* [Required work] Using the records that follow, tally the lines containing the word "Hybrid" and state only the count.

Collected data entries
=== Begin Enclosure ===

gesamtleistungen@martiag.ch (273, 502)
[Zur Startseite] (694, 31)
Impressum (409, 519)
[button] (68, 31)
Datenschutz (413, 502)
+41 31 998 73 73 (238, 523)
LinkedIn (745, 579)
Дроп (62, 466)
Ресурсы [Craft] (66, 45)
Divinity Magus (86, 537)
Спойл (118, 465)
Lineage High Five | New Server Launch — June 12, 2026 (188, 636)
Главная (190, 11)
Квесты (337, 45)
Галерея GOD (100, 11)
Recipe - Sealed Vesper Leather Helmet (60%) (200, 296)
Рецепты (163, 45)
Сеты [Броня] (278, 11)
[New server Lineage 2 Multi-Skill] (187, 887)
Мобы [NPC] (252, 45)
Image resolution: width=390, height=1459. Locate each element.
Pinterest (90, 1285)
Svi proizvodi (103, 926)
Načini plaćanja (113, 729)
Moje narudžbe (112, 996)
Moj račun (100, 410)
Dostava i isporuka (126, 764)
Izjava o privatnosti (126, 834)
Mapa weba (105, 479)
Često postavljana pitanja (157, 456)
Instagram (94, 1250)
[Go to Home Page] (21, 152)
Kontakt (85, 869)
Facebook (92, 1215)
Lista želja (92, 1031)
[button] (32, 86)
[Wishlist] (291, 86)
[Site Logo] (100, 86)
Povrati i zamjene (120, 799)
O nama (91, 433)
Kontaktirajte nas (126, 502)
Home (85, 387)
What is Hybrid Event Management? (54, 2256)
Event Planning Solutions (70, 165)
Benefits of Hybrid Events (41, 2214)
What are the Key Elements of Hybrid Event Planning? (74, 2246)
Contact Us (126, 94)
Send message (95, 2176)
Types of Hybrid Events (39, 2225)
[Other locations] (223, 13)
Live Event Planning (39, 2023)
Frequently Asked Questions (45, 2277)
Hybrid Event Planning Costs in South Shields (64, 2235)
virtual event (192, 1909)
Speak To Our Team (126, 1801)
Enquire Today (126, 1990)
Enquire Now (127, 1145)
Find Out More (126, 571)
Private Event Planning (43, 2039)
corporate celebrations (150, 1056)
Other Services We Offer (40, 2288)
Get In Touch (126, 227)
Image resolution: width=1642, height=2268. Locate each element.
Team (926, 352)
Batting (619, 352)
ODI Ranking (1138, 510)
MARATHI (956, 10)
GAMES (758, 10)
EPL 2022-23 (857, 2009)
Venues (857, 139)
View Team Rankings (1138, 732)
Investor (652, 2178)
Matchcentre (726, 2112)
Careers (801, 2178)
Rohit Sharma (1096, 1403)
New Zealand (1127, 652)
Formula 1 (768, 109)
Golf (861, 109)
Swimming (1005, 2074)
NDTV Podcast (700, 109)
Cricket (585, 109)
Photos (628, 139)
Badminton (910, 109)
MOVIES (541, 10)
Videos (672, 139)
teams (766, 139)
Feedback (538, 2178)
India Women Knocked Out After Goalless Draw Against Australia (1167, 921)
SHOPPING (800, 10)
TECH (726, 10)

=== End Enclosure ===

* [Completed exercise] 5